Mother Jones investigation alleges US Forest Service is rapidly expanding use of glyphosate weed killer despite safety concerns, especially in Southern states with large timber industries pic.twitter.com/JqfsFsbR8t
— Wave News Network (@wavenewsnet) May 2, 2026
Y aquí es donde entra la política. La actual estrategia de la administración del presidente de Estados Unidos, Donald Trump, está impulsando el uso de herbicidas en terrenos públicos, incluyendo montañas y zonas forestales.
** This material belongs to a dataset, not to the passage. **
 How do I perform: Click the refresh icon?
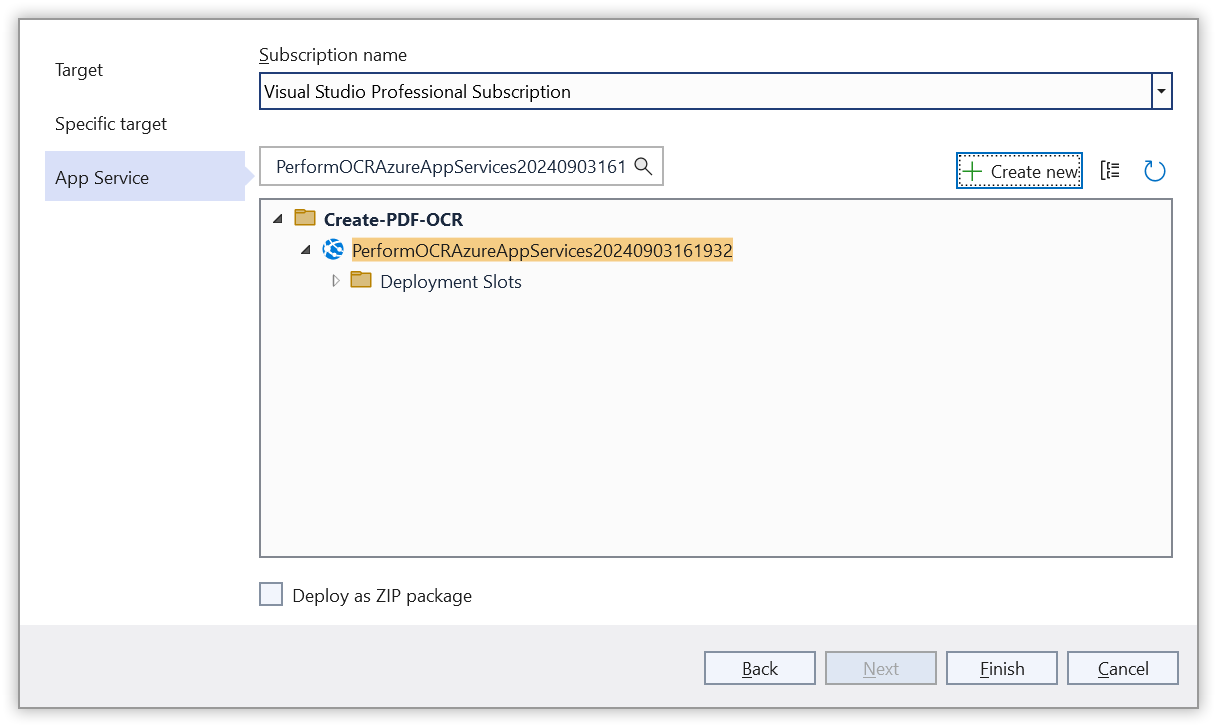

El objetivo sería acelerar la regeneración de bosques comerciales eliminando especies competidoras y favoreciendo el crecimiento de árboles económicamente rentables.
Además, una orden ejecutiva de febrero 2026 declaró la producción de herbicidas basados en glifosato como un asunto de “seguridad nacional”, vinculando directamente esta sustancia con la estabilidad de los cultivos transgénicos de soja, maíz o algodón.
Un debate de dimensiones políticas
Así, lo que podría parecer un debate técnico se ha convertido en un asunto político de primer nivel. En Estados Unidos, el uso del glifosato divide a agricultores, científicos, activistas y votantes. Por un lado, sectores agrícolas advierten que prohibirlo tendría consecuencias graves para la producción de alimentos. Por otro, movimientos ciudadanos denuncian que se prioriza el interés económico por encima de la salud pública.
La administración Trump ha apostado claramente por mantener —e incluso reforzar— su uso. La combinación de incentivos a su producción, el apoyo regulatorio y la expansión en terrenos forestales ha intensificado las críticas, incluso entre sus propios votantes.
Algunos expertos advierten que los efectos acumulativos del glifosato siguen siendo poco conocidos, especialmente cuando se combinan con otros factores como incendios, cambio climático o explotación intensiva. Riegos de toxicidad que se subordinan al interés económico por el momento.